⟨

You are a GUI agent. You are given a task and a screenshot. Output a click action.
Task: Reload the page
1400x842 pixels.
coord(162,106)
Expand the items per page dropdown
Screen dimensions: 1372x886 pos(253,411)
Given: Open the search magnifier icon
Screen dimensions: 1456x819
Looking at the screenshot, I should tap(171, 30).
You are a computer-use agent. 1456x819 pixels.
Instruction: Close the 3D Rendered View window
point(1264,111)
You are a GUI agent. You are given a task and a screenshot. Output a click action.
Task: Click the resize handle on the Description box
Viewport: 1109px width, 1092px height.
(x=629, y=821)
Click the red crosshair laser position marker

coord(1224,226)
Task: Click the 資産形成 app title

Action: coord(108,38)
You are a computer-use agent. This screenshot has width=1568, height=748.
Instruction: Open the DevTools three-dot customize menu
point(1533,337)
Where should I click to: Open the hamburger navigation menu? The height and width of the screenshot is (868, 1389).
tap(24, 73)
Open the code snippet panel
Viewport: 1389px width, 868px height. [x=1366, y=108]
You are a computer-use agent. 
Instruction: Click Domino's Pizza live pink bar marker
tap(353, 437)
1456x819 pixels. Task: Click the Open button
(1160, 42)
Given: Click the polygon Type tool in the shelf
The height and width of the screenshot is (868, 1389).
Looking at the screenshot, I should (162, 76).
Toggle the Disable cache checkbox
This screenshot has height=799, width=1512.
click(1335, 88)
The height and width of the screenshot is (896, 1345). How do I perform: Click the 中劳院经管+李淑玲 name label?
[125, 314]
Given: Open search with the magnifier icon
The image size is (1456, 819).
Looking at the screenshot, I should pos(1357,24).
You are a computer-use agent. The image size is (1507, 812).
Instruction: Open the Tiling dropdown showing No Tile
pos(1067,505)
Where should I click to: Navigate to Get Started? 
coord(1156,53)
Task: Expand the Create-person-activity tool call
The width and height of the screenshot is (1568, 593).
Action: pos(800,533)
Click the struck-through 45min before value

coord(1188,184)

⟩

Action item: Retype every record above exactly as written.

Response box:
You are a GUI agent. You are given a task and a screenshot. Output a click action.
Task: Reload the page
1400x842 pixels.
coord(162,106)
Expand the items per page dropdown
Screen dimensions: 1372x886 pos(253,411)
Given: Open the search magnifier icon
Screen dimensions: 1456x819
Looking at the screenshot, I should tap(171, 30).
You are a computer-use agent. 1456x819 pixels.
Instruction: Close the 3D Rendered View window
point(1264,111)
You are a GUI agent. You are given a task and a screenshot. Output a click action.
Task: Click the resize handle on the Description box
Viewport: 1109px width, 1092px height.
(x=629, y=821)
Click the red crosshair laser position marker

coord(1224,226)
Task: Click the 資産形成 app title

Action: coord(108,38)
You are a computer-use agent. This screenshot has width=1568, height=748.
Instruction: Open the DevTools three-dot customize menu
point(1533,337)
Where should I click to: Open the hamburger navigation menu? The height and width of the screenshot is (868, 1389).
tap(24, 73)
Open the code snippet panel
Viewport: 1389px width, 868px height. [x=1366, y=108]
You are a computer-use agent. 
Instruction: Click Domino's Pizza live pink bar marker
tap(353, 437)
1456x819 pixels. Task: Click the Open button
(1160, 42)
Given: Click the polygon Type tool in the shelf
The height and width of the screenshot is (868, 1389).
Looking at the screenshot, I should (162, 76).
Toggle the Disable cache checkbox
This screenshot has height=799, width=1512.
click(1335, 88)
The height and width of the screenshot is (896, 1345). How do I perform: Click the 中劳院经管+李淑玲 name label?
[125, 314]
Given: Open search with the magnifier icon
The image size is (1456, 819).
Looking at the screenshot, I should pos(1357,24).
You are a computer-use agent. The image size is (1507, 812).
Instruction: Open the Tiling dropdown showing No Tile
pos(1067,505)
Where should I click to: Navigate to Get Started? 
coord(1156,53)
Task: Expand the Create-person-activity tool call
The width and height of the screenshot is (1568, 593).
Action: pos(800,533)
Click the struck-through 45min before value

coord(1188,184)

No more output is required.